Which is what the Tate’s done. Sure, they could have just concentrated on painters whose work has a tight, necessary relationship with photography. But they haven’t. This big exhibition starts with Francis Bacon, who painted from photographs, hung next to Lucian Freud, who didn’t. There’s Dorothea Lange’s iconic ‘Migrant Mother’, which is a photo, opposite Alice Neel’s lovely portrait of two little Puerto Rican kids, which isn’t.

It gives you an immediate headache. They’ve set up the premise so that anything fits it, and ‘photography has changed how we see the world, so all paintings are influenced by photography’ is a batshit approach to curation. What has George Condo’s frantic, neurotic Pop abstraction or Georg Baselitz’s upside-down portraiture got to do with photography? Nothing, but here they are anyway.

There are huge photographs by modern giants of the medium like Thomas Struth, Candida Höfer and Andreas Gursky. They capture vast housing estates, ornate libraries, hushed cathedrals. They are jaw-dropping, detailed, beautiful things. But if you’re including them because it’s photography made in the age of painting then holy moly, this show just got even messier.

It gives you an immediate headache.

Eventually, the exhibition finds its focus by looking at painters who actually work off photographic source material.

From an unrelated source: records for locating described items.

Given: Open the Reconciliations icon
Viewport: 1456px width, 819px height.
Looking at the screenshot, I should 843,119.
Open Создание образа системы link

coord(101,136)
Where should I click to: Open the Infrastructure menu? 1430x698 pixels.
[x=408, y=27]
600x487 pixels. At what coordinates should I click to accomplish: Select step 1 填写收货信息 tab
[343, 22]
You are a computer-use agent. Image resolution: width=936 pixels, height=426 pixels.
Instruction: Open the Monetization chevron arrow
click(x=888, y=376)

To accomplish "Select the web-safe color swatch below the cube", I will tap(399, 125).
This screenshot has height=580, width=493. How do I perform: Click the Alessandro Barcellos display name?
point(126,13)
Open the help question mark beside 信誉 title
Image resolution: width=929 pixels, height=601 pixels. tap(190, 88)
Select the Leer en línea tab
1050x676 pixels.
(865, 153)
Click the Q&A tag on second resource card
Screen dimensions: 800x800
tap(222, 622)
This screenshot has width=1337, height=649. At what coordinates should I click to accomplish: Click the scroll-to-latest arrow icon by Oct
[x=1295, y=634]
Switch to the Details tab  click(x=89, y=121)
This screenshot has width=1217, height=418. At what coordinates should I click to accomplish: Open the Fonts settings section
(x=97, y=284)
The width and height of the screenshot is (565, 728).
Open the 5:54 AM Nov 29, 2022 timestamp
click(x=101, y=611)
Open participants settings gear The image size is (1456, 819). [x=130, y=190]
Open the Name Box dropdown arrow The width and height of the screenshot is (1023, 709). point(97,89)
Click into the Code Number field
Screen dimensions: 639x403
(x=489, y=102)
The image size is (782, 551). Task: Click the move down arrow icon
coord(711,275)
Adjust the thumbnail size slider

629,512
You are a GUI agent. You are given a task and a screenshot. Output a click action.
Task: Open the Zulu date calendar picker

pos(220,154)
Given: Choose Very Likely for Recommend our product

It’s such a rich topic, so full of interesting ideas, you wish they’d just done it from the start. Marlene Dumas’ shocking, unnerving, grotesque painting of Ulrike Meinhof – dead and garroted on the cover of a German newspaper – is staggeringly good (though, for some reason, it’s shown under another Dumas work based on a goddamn painting). Peter Doig’s vast, eerie ‘Canoe Lake’ is based on a still from a horror film. Hockney’s gorgeous, cool, sensual pool scene is based on preparatory photos. Warhol, Hamilton and Rauschenberg screenprint photos onto the canvas, Michael Armitage paints images from the news. Yes, you could argue that painting off movie stills, or TV news imagery, is a totally separate thing to painting off photography but honestly you just have to give them the leeway here or you’ll have an aneurysm.

In these gorgeous paintings, photography is presented not just as a source of material and inspiration, but as something that shapes and defines the way the world is portrayed. We see in 2D, flattened, pixelated, awkward perspective because that’s the view photography gives us. We’re made, manipulated, by the camera. That’s the theme, that’s the idea, and in this one room it clicks.

But then in the last room they decide to look at ‘art in the digital age’ and your eye really starts twitching. We’ve somehow just managed to take in the whole history of modern painting, photography and now digital media in just eight rooms. It’s exhaustingly nonsensical.

The thing is, does an exhibition have to make sense? Does it have to be cohesive? Does it have to take you on a ‘journey’ and tell a story? Or is it enough to just chuck a bunch of great artworks in a gallery and hope for the best?

If you want to see stunning works by Doig, Freud, Dumas Richter and Höfer, you’re in luck, that’s all here. But as a snapshot of art and its meaning in the age of photography, it’s all too blurry, the flash is too bright and you’ll be saying ‘ew no, delete that, seriously, delete it’.